--- begin ---

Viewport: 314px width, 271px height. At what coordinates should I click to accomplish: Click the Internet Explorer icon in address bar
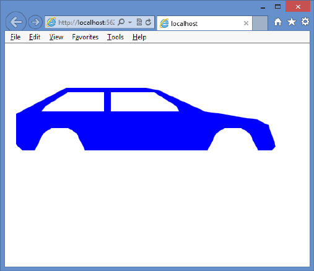pyautogui.click(x=51, y=22)
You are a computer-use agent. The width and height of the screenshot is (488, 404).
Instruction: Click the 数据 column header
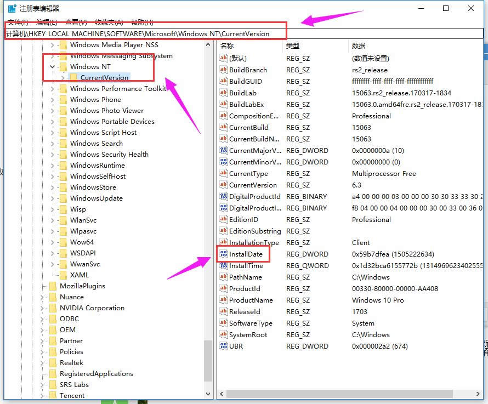point(359,46)
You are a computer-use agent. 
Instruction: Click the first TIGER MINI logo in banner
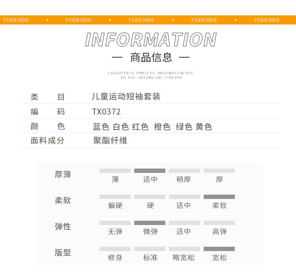coord(16,20)
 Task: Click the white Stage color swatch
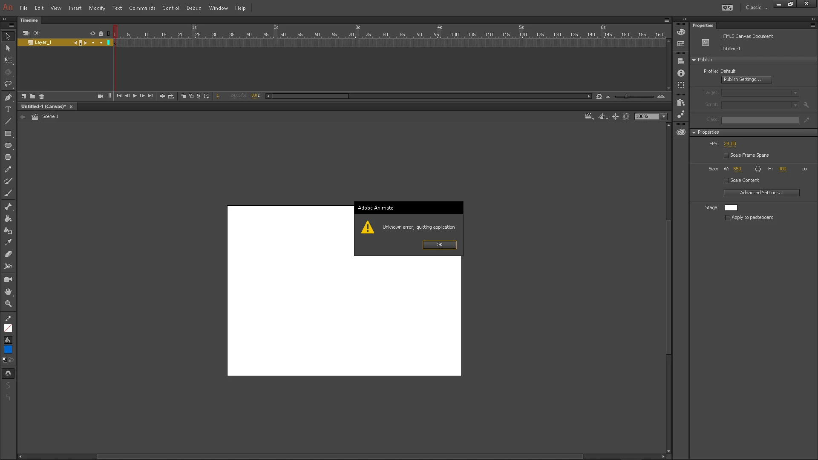coord(731,208)
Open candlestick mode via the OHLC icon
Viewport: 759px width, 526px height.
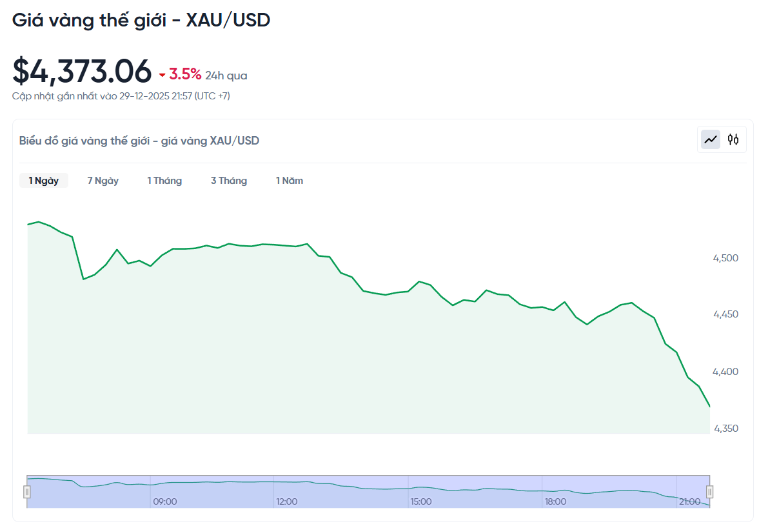pyautogui.click(x=734, y=139)
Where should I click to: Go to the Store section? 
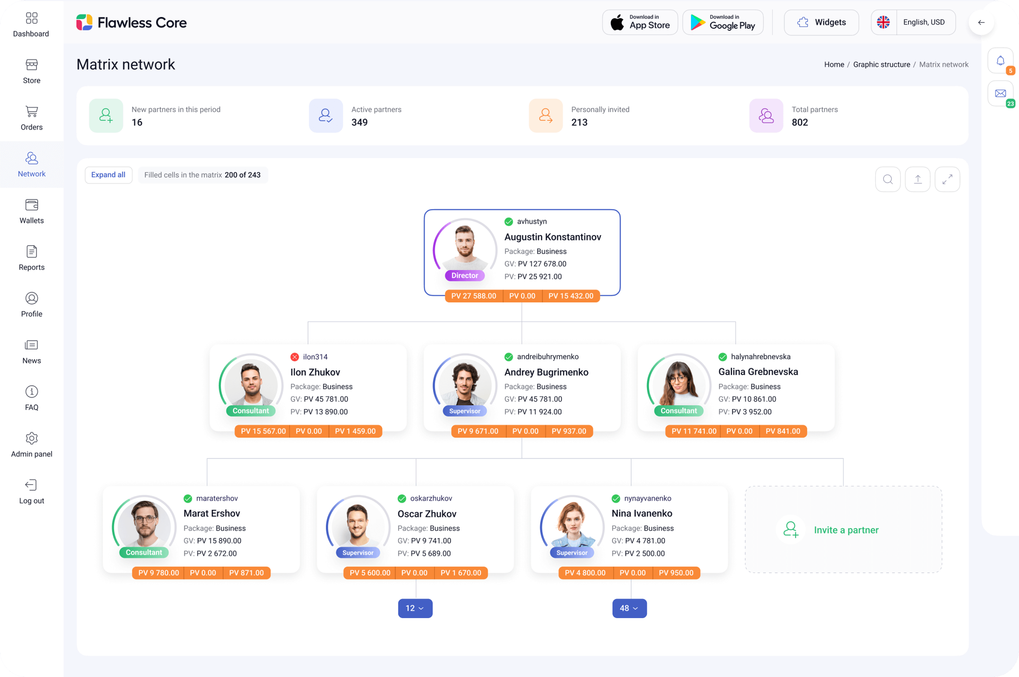(31, 71)
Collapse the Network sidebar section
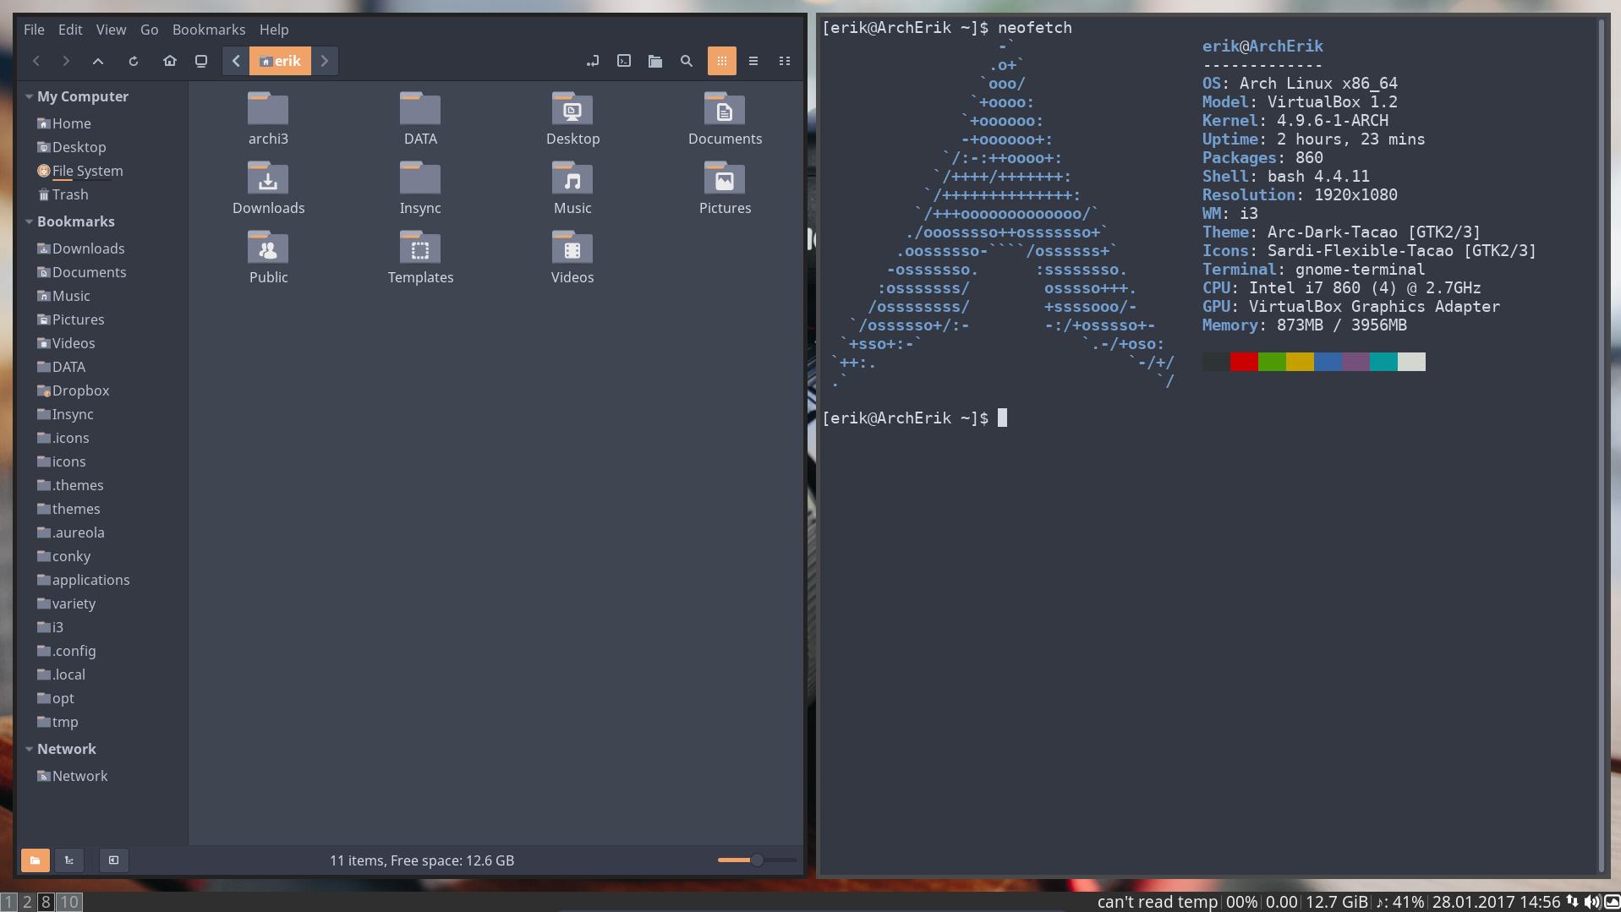The width and height of the screenshot is (1621, 912). click(29, 749)
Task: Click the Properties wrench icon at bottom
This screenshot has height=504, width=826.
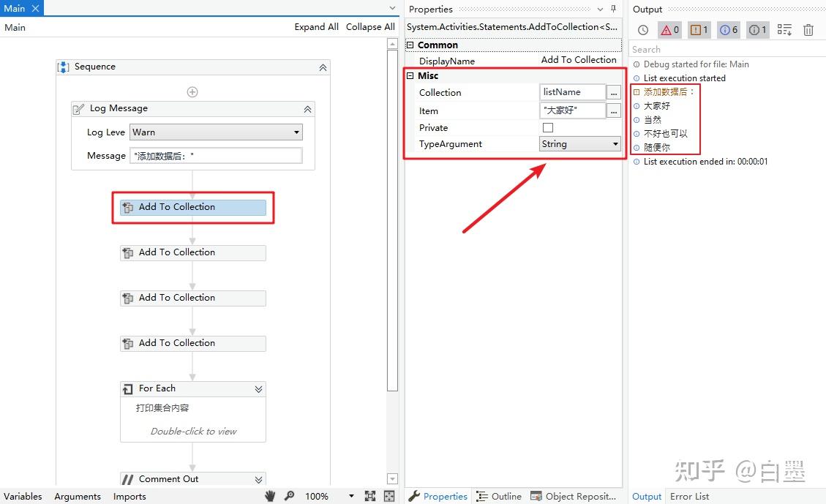Action: pyautogui.click(x=414, y=496)
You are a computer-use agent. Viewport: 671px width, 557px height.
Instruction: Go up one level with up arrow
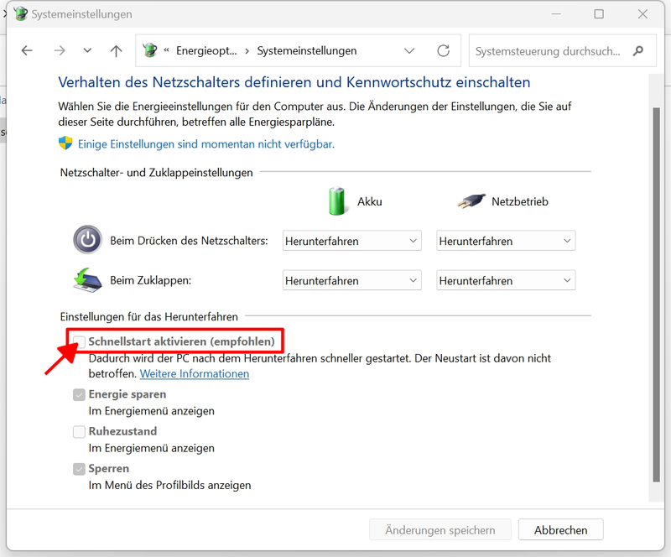pos(116,51)
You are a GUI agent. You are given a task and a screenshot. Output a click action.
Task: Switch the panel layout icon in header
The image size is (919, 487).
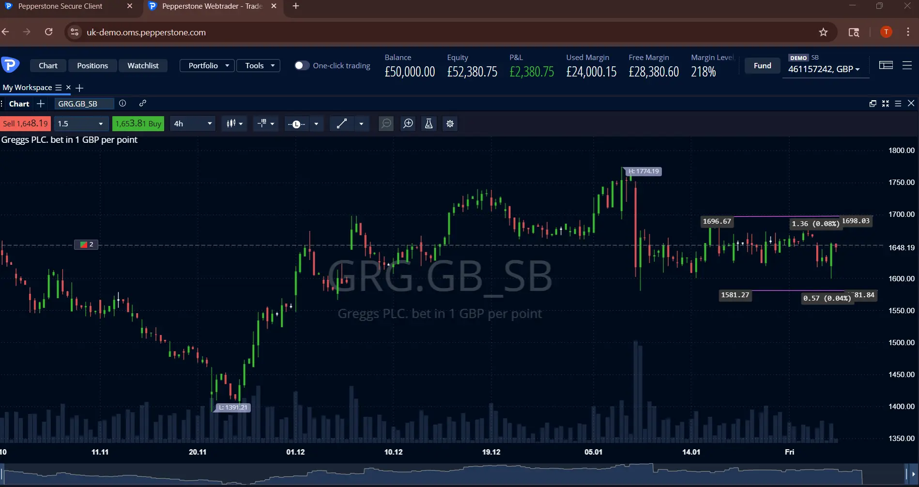click(x=886, y=65)
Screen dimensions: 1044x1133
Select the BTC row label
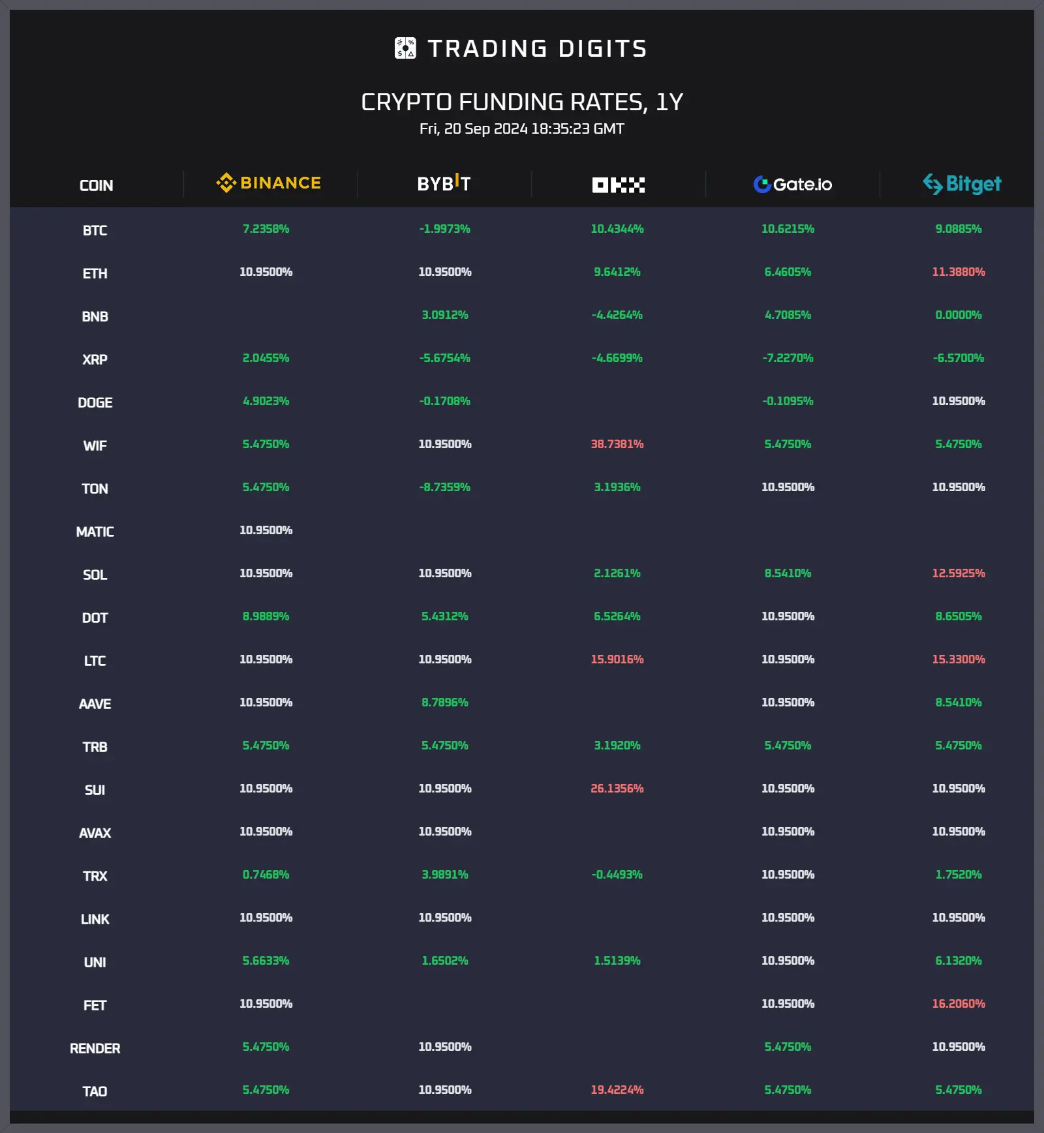[95, 230]
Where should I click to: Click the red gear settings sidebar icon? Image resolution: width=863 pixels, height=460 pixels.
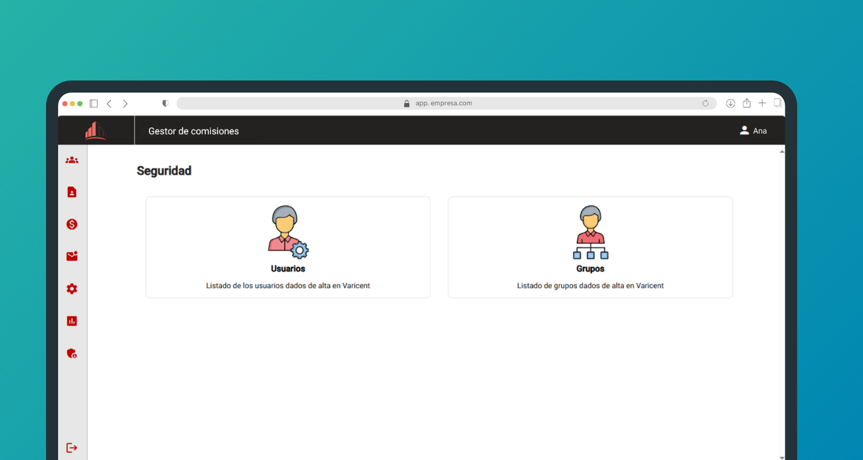coord(72,289)
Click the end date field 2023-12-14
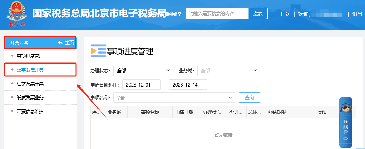The image size is (365, 149). pos(188,85)
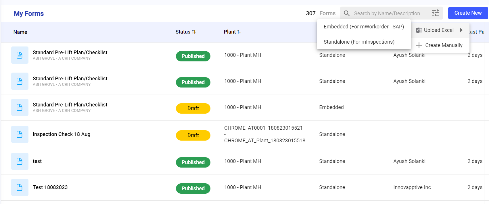
Task: Select Standalone (For mInspections) option
Action: point(359,42)
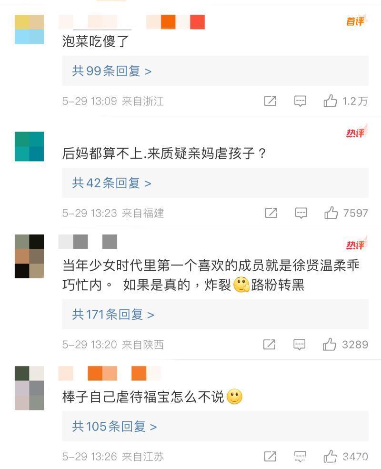The image size is (381, 469).
Task: Repost the comment from 浙江
Action: (x=270, y=101)
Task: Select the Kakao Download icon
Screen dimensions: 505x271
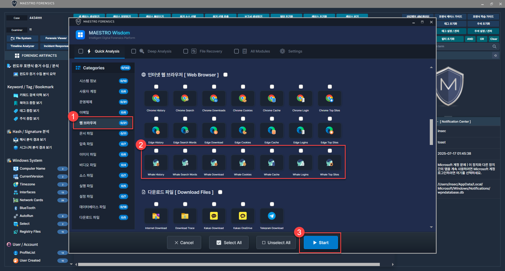Action: (x=214, y=216)
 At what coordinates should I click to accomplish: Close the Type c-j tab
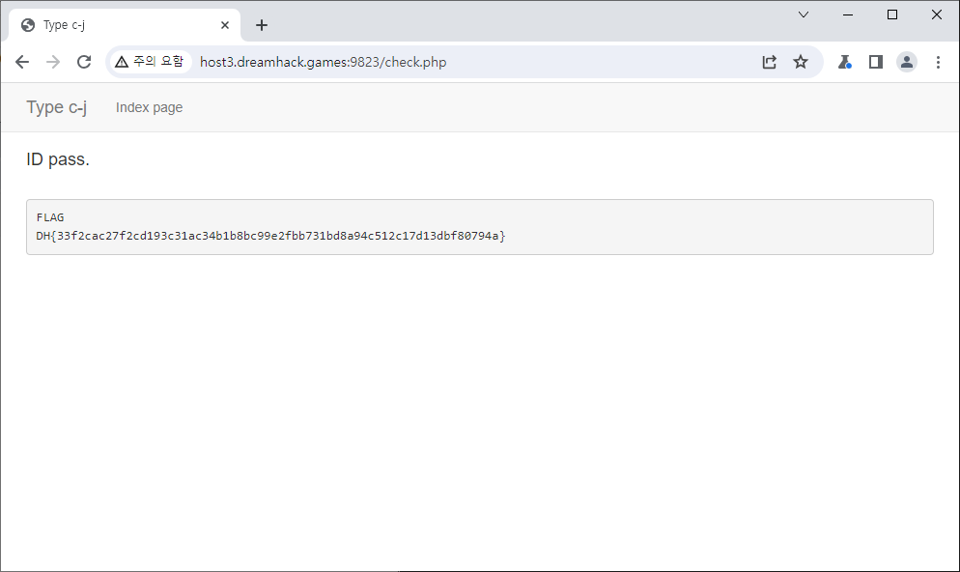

--- end ---

Retype all of the material above line for line, leaving out the pictures.

**Written response:**
Viewport: 314px width, 271px height. At what coordinates should I click to accomplish: Click the Internet Explorer icon in address bar
pyautogui.click(x=51, y=22)
You are a computer-use agent. The width and height of the screenshot is (488, 404).
Instruction: Click the 数据 column header
point(359,46)
You are a computer-use agent. 
Instruction: Click the first TIGER MINI logo in banner
coord(16,20)
 Task: Click the white Stage color swatch
coord(731,208)
Open candlestick mode via the OHLC icon
Viewport: 759px width, 526px height.
pyautogui.click(x=734, y=139)
Where should I click to: Go to the Store section? 
(31, 71)
Collapse the Network sidebar section
The width and height of the screenshot is (1621, 912). click(29, 749)
Task: Click the Properties wrench icon at bottom
This screenshot has height=504, width=826.
Action: pyautogui.click(x=414, y=496)
You are a computer-use agent. Viewport: 671px width, 557px height.
Instruction: Go up one level with up arrow
pos(116,51)
You are a GUI agent. You are given a task and a screenshot. Output a click action.
Task: Switch the panel layout icon in header
The image size is (919, 487).
click(x=886, y=65)
Screen dimensions: 1044x1133
Select the BTC row label
[95, 230]
Where should I click to: Click the red gear settings sidebar icon? Image resolution: width=863 pixels, height=460 pixels.
coord(72,289)
Click the end date field 2023-12-14
The image size is (365, 149). pos(188,85)
Task: Select Standalone (For mInspections) option
Action: point(359,42)
The image size is (381, 469).
Task: Repost the comment from 浙江
Action: (x=270, y=101)
Task: Select the Kakao Download icon
Screen dimensions: 505x271
Action: (x=214, y=216)
 At what coordinates should I click to accomplish: Close the Type c-j tab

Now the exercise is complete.